Wo und wie er sich an der Grenze zwischen Holstein und Mecklenburg zu schaffen machte, soll mir das Gartenschläger-Eck verraten. Dass es dieses Eck gibt, erfahre ich am Pilz.
Der Pilz steht vor dem Dickicht. Er besteht aus zwei Metern Eisenstiel plus rostigem Blechhut und ist einziges Relikt der Grenzkompanie bei Leisterförde. Pilz nannten ihn die Wachsoldaten, die unter seinem Hut Schutz fanden vor Regen und Schnee. Pilz heißt er noch heute, sagen meine Gastleute im Dorf, die mir einen Besuch empfehlen. Am Stiel gebe es eine Infotafel zur Grenze. Auch wenn es einige Kilometer entfernt ist: Auf dem Rad abends die Beine auslockern, ohne Gepäck, kommt mir zupass.
Die Kaserne, erfahre ich am Pilz, steht seit 2007 nicht mehr. Der Grenzalltag war stressig, behauptet die Infotafel. »Über Michael Gartenschläger haben sie kein Wort geschrieben« spricht mich von hinten ein Mann an, Spaziergänger anscheinend. Ich frage nach diesem Gartenschläger. Der Mann sagt nur »ein Opfer des Regimes« und dass ich doch den alten Kolonnenweg bis zum Gartenschläger-Eck gehen möge, um mehr zu erfahren. Er geht weiter und lässt mich ratlos zurück.
›Wölfe suchen auch in diesem Gebiet nach Beute‹ sagt das Schild am Baum, wo ich mein Rad parke. Der Pfad, dem ich danach folge, gehört keinen Zweibeinern: Ein Trupp Wildschweine rast auf mich zu. Die Bache erschrickt offenbar ebenso wie ich, lenkt ihr Gefolge drei Meter vor mir abrupt ins Dickicht.
Mitten im vermoosten Wald stoße ich auf Mauerreste, überwuchert von Gebüsch und jungen Bäumen. Hier stand der Hof Wendisch Lieps, erfahre ich am Gedenkstein. Zwei Jahre nach Mauerbau wurde der Hof ›beseitigt‹ – wie zahllose Siedlungen nahe der Grenze, deren Bewohner dem DDR-Regime als ideologisch unzuverlässiges Ungeziefer galt. ›Aktion Ungeziefer‹ war der Deckname fürs ideologische Reinemachen an der Grenze.
Ums einstige Hofareal buscht sich Unterholz auf. Während ich mich weitertappend darüber ärgere, dass mir Ranken die Radhose zerfasern, habe ich den Rand des alten Waldes erreicht. Junge Kiefern stehen vor mir, dicht gepflanzt in Reih und Glied. Hier war der Todesstreifen. Mulmigen Gefühls tappe ich im Slalom gen Westen. Mulmig ist mir, weil entlang der einstigen innerdeutschen Grenze noch zehntausende Landminen herumliegen sollen.

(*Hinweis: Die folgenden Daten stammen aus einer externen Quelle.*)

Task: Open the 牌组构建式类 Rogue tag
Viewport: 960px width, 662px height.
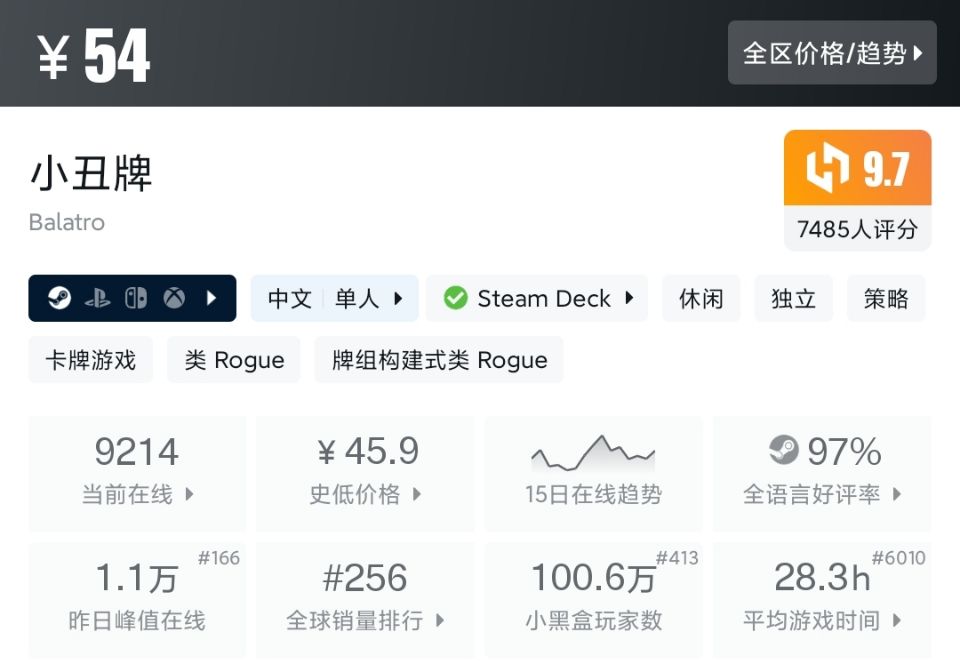Action: tap(439, 360)
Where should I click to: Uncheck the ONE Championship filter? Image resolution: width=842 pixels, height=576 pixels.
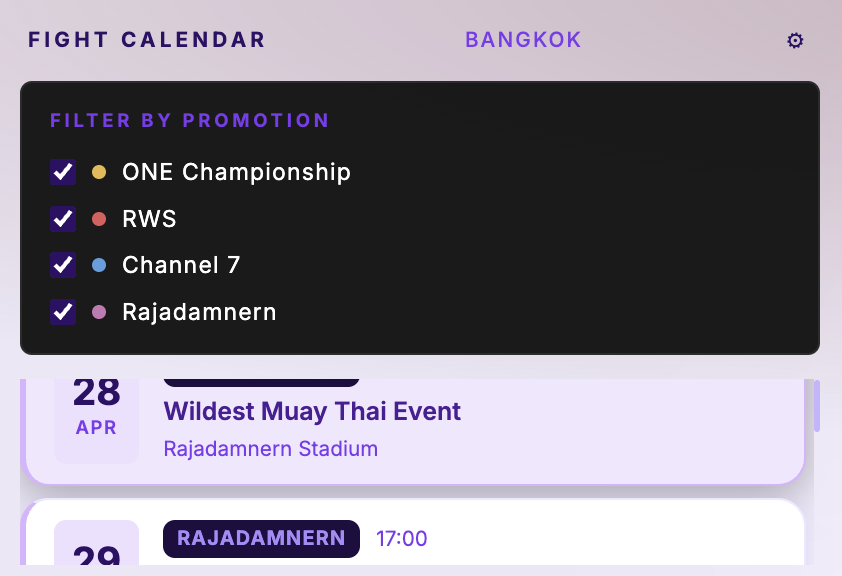63,172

Durch ein Kieferndickicht mit Friedhofsstimmung komme ich zum Grenz-Eck. Die Grenze knickt hier von West auf Süd, was eine Ecke in Richtung Holstein exponiert. Hier machte sich Michael Gartenschläger zweimal am Zaun zu schaffen. Beim dritten Mal wurde er erschossen. Woran der westdeutsche Bundesgrenzschutz nicht unschuldig war.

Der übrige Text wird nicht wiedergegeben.